:: THE EXERCISE ::
Transcribe everything from the line containing "Select the Direct Effects Hypothesis item" down to the end of the lines, leaving the pictures out of your answer.

:: DATA PROVIDED ::
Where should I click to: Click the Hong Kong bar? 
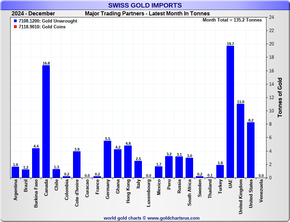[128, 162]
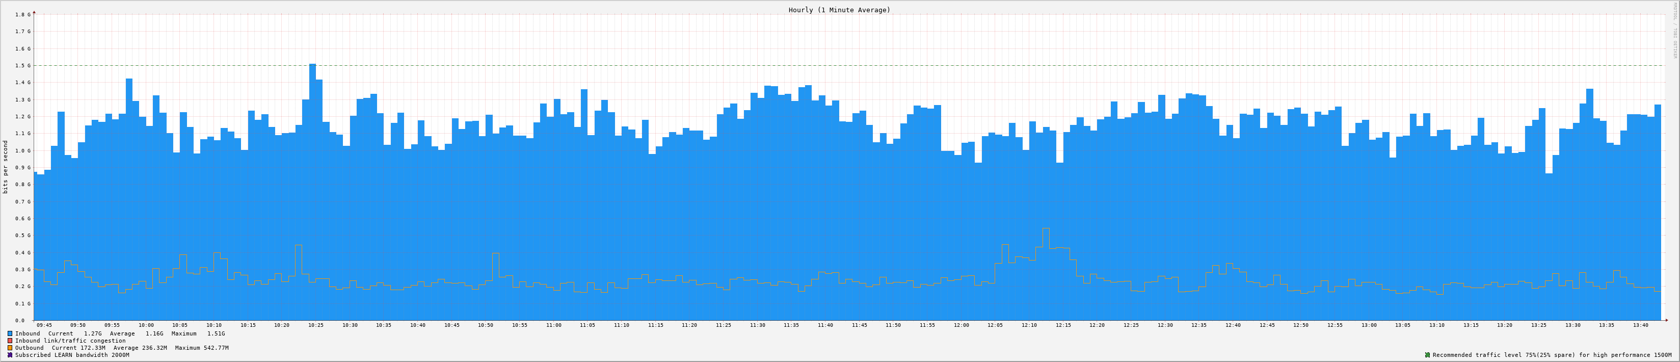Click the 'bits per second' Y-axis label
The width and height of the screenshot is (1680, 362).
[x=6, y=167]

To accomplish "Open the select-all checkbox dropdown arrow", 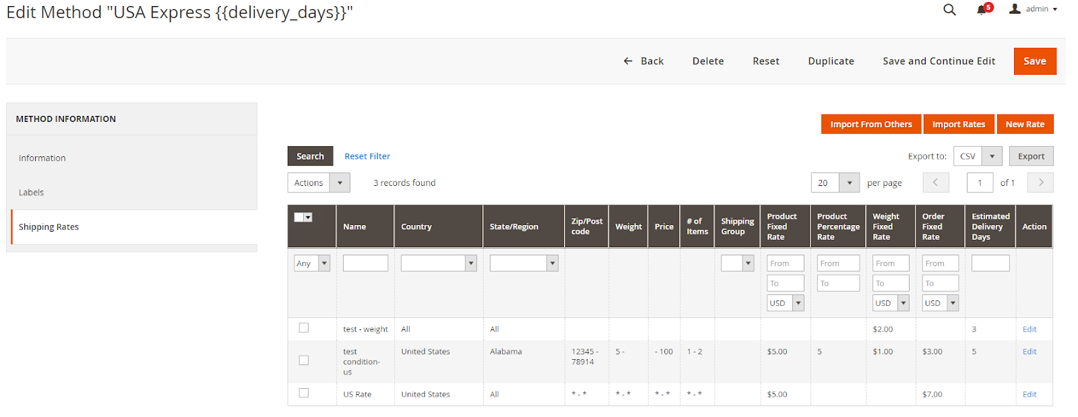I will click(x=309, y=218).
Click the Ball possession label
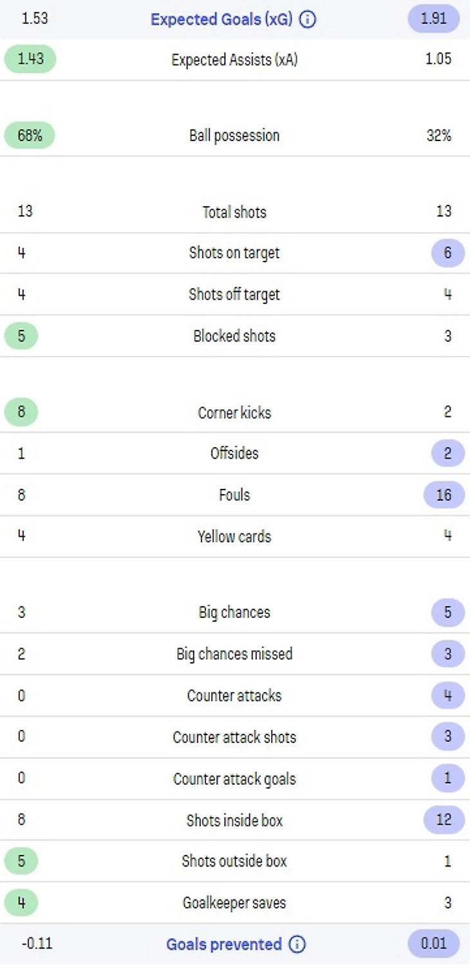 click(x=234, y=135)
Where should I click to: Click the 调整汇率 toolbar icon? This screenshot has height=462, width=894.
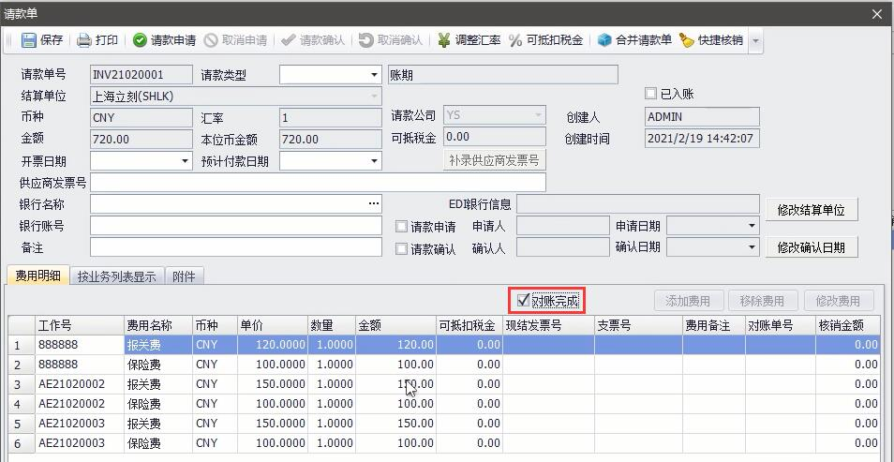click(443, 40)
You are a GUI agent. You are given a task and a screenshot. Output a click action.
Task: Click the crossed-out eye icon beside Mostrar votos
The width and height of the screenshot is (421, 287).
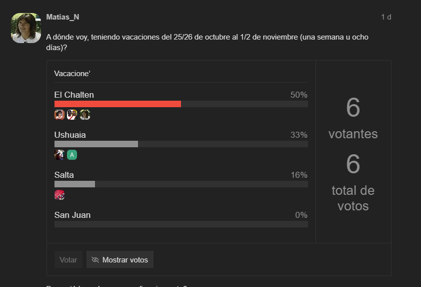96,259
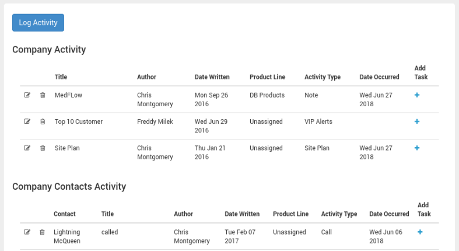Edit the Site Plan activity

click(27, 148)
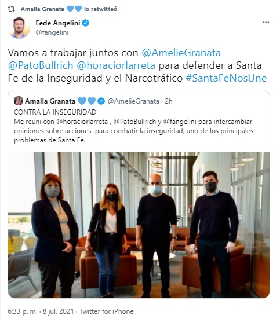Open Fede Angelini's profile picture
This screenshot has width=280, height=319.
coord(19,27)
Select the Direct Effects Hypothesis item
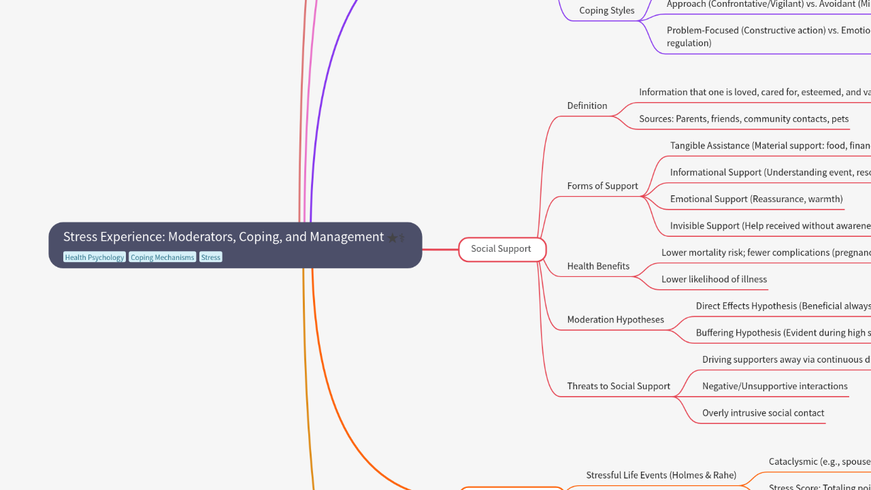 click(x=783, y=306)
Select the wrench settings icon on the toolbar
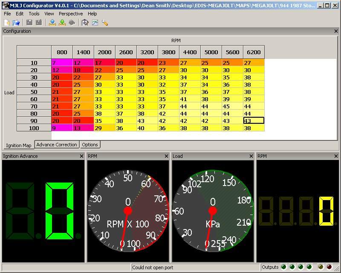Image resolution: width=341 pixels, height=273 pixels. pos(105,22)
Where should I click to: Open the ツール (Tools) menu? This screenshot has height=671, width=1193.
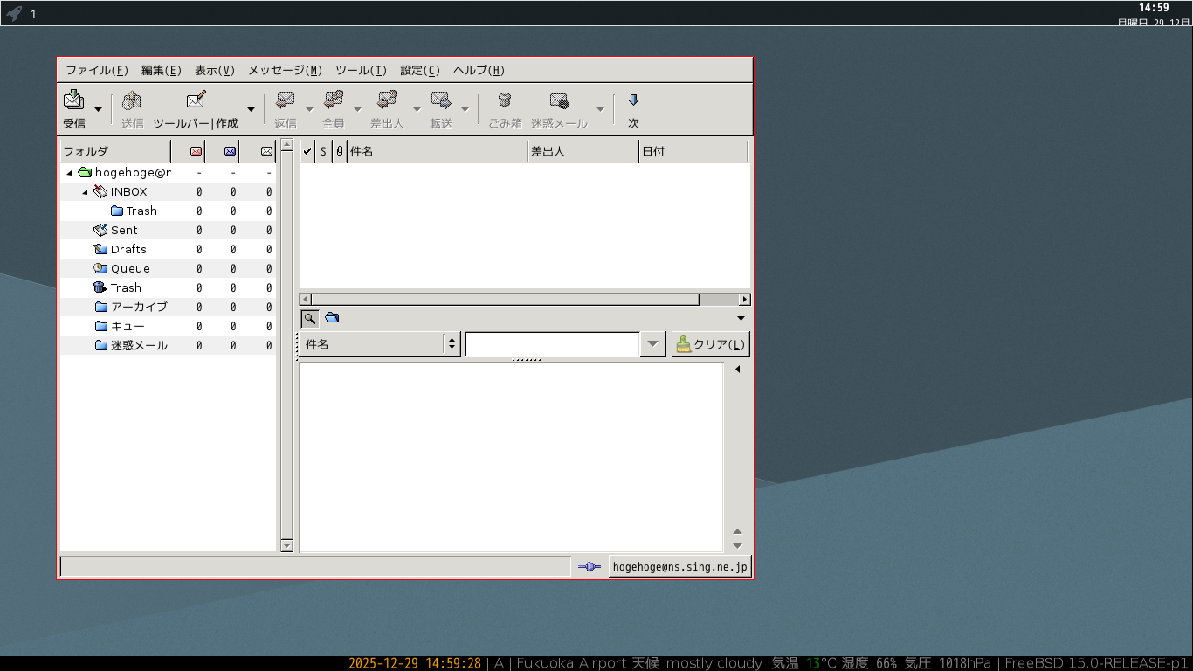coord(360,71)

:: WRITTEN RESPONSE ::
Select the Direct Effects Hypothesis item
 click(x=783, y=306)
Select the wrench settings icon on the toolbar
Image resolution: width=341 pixels, height=273 pixels. pos(105,22)
Where should I click to: Open the ツール (Tools) menu? This screenshot has height=671, width=1193.
coord(360,71)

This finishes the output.